SEÇİME FAKLI ANLAMLAR YÜKLENDİ

Aday tespiti sürecinin tamamlanmasından sonra, artık proje ve vaatler öne çıkacaktır. Televizyonlarda, gazete sayfalarında başta anakentler olmak üzere her şehrin sorunlarıyla ilgili programlar yapılması kuvvetle muhtemeldir. Bütün bunları bir yere kadar kabul eder ve anlarız. Ancak, hiçbir şart altında unutulmaması ve mutlaka dikkate alınması gereken bir başka nokta daha var. Zillet ittifakı bu seçimlere, normal şartların dışında anlamlar yüklemiştir. 31 Mart seçimleri, alınacak sonuca göre yeni hükümet sisteminin tartışılmaya açılmasından tutun da, kurulan ittifakın bileşenlerini oluşturanların beklentilerine bağlı olarak, ülkenin varlığının ve birliğinin dinamitlenmesine varıncaya kadar çok önemli gelişmelere gebedir.
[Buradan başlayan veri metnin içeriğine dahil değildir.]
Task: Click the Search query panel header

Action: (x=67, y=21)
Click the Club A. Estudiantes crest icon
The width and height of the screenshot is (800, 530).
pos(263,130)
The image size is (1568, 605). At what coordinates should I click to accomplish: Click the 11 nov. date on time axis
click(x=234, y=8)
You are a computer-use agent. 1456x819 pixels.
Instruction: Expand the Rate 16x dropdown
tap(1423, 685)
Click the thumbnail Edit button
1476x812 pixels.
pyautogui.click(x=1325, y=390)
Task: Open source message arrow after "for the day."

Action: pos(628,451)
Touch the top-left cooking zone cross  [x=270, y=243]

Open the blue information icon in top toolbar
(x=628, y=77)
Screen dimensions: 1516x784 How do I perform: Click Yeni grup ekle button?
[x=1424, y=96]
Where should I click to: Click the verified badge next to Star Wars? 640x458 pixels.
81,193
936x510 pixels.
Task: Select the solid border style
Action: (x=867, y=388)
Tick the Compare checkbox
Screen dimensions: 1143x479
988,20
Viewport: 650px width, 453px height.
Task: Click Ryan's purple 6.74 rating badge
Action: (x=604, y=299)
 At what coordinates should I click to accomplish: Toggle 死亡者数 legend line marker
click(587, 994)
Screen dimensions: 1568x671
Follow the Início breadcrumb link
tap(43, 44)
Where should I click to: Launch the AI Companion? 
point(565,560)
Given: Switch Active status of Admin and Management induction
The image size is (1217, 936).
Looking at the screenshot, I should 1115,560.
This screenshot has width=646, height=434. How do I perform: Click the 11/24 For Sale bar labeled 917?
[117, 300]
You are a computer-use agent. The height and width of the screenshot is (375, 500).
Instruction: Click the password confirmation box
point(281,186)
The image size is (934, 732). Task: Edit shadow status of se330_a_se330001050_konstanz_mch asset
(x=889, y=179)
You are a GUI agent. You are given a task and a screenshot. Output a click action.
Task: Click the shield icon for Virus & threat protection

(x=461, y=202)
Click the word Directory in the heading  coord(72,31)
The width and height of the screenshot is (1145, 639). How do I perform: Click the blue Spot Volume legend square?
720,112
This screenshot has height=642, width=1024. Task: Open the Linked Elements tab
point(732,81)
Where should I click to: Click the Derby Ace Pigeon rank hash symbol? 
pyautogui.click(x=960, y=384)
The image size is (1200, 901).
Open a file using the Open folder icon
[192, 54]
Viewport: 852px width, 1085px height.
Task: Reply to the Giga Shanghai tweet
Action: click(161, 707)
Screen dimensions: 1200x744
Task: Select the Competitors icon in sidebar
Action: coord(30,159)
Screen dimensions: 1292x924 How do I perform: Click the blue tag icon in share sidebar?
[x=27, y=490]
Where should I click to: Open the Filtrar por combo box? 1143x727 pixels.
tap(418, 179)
HDP ZİLLETE NEDEN DESTEK VERİYOR?

Zillet ittifakının tam merkezinde PKK uzantısı HDP’nin olduğu kesinlikle akıllardan çıkarılmamalıdır. Bunu bir siyasi değerlendirme olarak yazmıyorum. HDP sözcülerinin yaptıkları açıklamaların ortaya koyduğu kesin bir gerçeği hatırlatıyorum. Zillet ittifakının CHP ve İP kanadı ne kadar milletten gizlemeye uğraşsa da, HDP’nin bütün sözcüleri, zilletin başarılı olabilmesi için her türlü fedakarlığı yapabileceklerini söylemişlerdir. Diğer taraftan FETÖ’nün içeride ve dışarıda ne kadar bilinen unsuru varsa, tamamının zilletten yana tavır koyması elbette bir tesadüf değildir. Seçmen sıfatı taşıyan herkesin, PKK uzantısı HDP ve FETÖ unsurlarının zillet ittifakına bu kadar bağlı olmalarının sebebini mutlaka sorgulaması gerekmektedir. Bu terör örgütleri neyin karşılığında ve hangi beklenti ile zillete onay veriyor, katkı yapıyorlar?

CUMHURİN İŞBİRLİĞİ

Neresinden bakılırsa bakılsın, bu seçimlerin ayrı bir önemi olduğu kendiliğinden ortaya çıkar. Şehirlerimizi, mahallelerimizi yönetecek isimleri seçmekle kalmayacağız, ülkemizin bundan sonraki seyrini de tayin edeceğiz. 31 Mart seçimleri bir beka meselesidir ve gelecek tayinidir.Seçimlerin bu kadar hassas olması, Cumhur ittifakının önemini ve rolünü çok daha belirgin hale getiriyor. Böyle olduğu içindir ki, MHP her şeyi bir kenara bırakmış, bütün kısır çekişmeleri aşmış, hiçbir pazarlık yürütmemiş ve seçim ortaya çıkarabileceği tehlikelere işaret ederek, işbirliğinin yolunu açmıştır.

İDDİALI ADAYLAR

Milliyetçi Hareket Partisi ve Adalet ve Kalkınma Partisi arasındaki işbirliği görüşmeleri son aşamasındadır. Bu işbirliğinde hedef 24 Haziran seçimlerinin gerisine düşmemek ve mümkün olduğu kadar çok yerde seçim kazanmaktır. Zilletin önünü kesmek için iddialı adaylarla seçime katılmak, sonuç almaya yönelik tedbirler almak, siyasetin doğasına da, işbirliğinin amacına da son derece uygundur. Karşılıklı jestlerin olması, siyasete bir seviye ve ciddiyet de getirmektedir. Zillet içindeki pazar alışverişi seviyesindeki paylaşımları görünce, ne kadar doğru bir iş yapıldığı çok daha net olarak ortaya çıkmaktadır. Türk milletinin de değerlendirmeyi böyle yapacağı ve ona göre karar vereceği kanaatindeyim.